Looks like CEO Marissa Mayer doesn’t think much of activist investor Starboard Value’s recommendation that she cut back on her dealmaking. Today’s $640 million acquisition of BrightRoll, a major seller of online ads, is one of Mayer’s biggest purchases after last year’s $1 billion deal for Tumblr. Yahoo says that BrightRoll’s revenues should exceed $100 million this year and will “dramatically strengthen Yahoo’s video advertising platform, making it the largest in the U.S.”
Video is “one of the largest growth opportunities, and BrightRoll is a terrific, strategic and financially compelling fit for video advertising business,” Mayer says. The combination “builds positive momentum for Yahoo’s broader display advertising business in 2015.”
BrightRoll specializes in programmatic ads, which uses computers to match ad buyers and sellers. That might be helpful to Yahoo as it looks for sponsors for its expanding array of online videos. “We believe the next step for programmatic video advertising as an industry is to extend and standardize globally, make cross-device buying simple and measurable and complement and integrate with TV,” says BrightRoll founder and CEO Tod Sacerdoti. Yahoo says that when the deal closes, expected early next year, BrightRoll will retain its 400-person staff.

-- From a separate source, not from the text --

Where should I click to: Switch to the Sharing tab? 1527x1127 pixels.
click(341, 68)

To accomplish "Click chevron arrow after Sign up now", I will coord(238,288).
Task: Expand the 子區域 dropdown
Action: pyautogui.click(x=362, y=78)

Many Wall Streeters are skeptical of Mayer’s strategy. In September, Jeffrey Smith’s hedge fund Starboard Value urged her to merge with AOL and sell shares in Alibaba and Yahoo Japan after noting that “consolidated revenues have remained stagnant and EBITDA [cash flow] has materially decreased” since she took charge.
But company shares are up about 27.6% since late October, when Yahoo reported surprising growth in mobile ad sales in Q3 – TechCrunch reported that a deal with BrightRoll was in the works. Nomura analyst Anthony DiClemente said that while “large transformative acquisitions are unlikely,” he would “not be concerned” about deals with companies such as BrightRoll that support Yahoo’s existing businesses. Pivotal Research Group’s Brian Wieser said that acquiring BrightRoll could be “significant, with global online video ad spending at $11bn, or closer to $9bn ex- China in 2014.”